For years, aviation advocacy groups, such as the Experimental Aircraft Association (EAA) and the Vintage Aircraft Association (VAA), have been asking the FAA to make available to owners the data necessary to care for these aircraft. Progress has been made, as included in the FAA’s reauthorization bill recently submitted to Congress is a component asking for the release of abandoned type certificates or supplemental type certificate data to individuals in order to maintain aircraft airworthiness.

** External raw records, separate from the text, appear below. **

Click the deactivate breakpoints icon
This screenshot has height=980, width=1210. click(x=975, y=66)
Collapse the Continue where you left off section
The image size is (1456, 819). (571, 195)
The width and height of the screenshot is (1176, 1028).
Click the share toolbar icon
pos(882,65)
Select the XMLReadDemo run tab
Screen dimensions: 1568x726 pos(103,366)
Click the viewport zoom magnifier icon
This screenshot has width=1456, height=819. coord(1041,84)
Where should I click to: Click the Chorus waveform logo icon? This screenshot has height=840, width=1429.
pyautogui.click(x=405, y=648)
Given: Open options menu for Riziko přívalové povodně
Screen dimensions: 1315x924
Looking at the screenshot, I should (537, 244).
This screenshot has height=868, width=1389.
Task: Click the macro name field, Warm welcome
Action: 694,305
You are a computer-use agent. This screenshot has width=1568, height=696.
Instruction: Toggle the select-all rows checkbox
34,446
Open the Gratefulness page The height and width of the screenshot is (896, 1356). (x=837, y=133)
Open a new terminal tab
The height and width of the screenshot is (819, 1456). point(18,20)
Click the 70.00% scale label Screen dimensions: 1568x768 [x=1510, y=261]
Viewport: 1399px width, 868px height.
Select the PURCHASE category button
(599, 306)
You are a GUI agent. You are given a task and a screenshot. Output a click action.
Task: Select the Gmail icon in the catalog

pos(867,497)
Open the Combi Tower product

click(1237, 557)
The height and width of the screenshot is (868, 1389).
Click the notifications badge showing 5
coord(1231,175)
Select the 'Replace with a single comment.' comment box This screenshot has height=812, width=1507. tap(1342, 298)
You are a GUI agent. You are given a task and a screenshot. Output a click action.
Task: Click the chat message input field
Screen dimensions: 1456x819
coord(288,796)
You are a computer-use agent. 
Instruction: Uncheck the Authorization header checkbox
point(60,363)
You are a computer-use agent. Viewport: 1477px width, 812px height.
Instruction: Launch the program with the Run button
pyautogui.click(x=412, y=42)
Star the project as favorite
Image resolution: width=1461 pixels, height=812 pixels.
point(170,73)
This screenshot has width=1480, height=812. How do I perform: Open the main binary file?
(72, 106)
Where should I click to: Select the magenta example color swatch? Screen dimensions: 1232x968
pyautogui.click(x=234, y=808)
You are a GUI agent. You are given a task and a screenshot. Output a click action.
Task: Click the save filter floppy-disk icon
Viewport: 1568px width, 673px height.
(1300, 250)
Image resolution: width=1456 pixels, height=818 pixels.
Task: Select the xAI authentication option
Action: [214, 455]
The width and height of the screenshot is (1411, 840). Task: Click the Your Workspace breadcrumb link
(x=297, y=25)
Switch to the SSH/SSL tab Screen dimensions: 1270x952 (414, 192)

“This is a major step in the right direction to preserve unique vintage aircraft,” said H.G. Frautschy, VAA executive director. “The owners of these aircraft want to maintain them to the highest possible standards, but could not do so because the original factory data were regarded as intellectual property —even though the companies have not existed for decades and no other entity offered technical support for these aircraft. EAA and VAA support approval of this regulatory change as a way to safeguard the future of these aircraft, as well as making continued safe operation practical and affordable.”
Frautschy emphasized that this proposal is designed to address the problem of abandoned type certificates, such as those for aircraft built by long-defunct companies prior to World War II. It would not block any rights of current companies or holders of aircraft type certificates that offer support for vintage models.
Part of the challenge, noted Frautschy, is determining who owns a type certificate at this time.
“You also have to understand that when it comes to a type certificate there are corporate heirs and individual heirs,” he explained. “Some of those type certificates may be sitting in someone’s attic somewhere.”
Under the proposal, the data would be released only if the type certificate has been inactive for at least three years, the owner or owner’s heir cannot be located and the release of the data will enhance aviation safety.
“Finding the type certificate for some airplanes is particularly difficult because TCs were not issued sequentially,” said Frautschy. “The last airplane that had a sequential type certificate was the Fokker F-27, which was issued Oct. 29, 1957. It was number 817. After that they were issued out of individual areas, so they don’t make sequential sense. If you are looking for the type certificate for your aircraft, it helps if you know which city, or at least the region, that it originated from to locate the information.”
Frautschy noted that aircraft owners also need to realize that if and when the FAA decides to release the information, there will most likely be a fee for obtaining copies.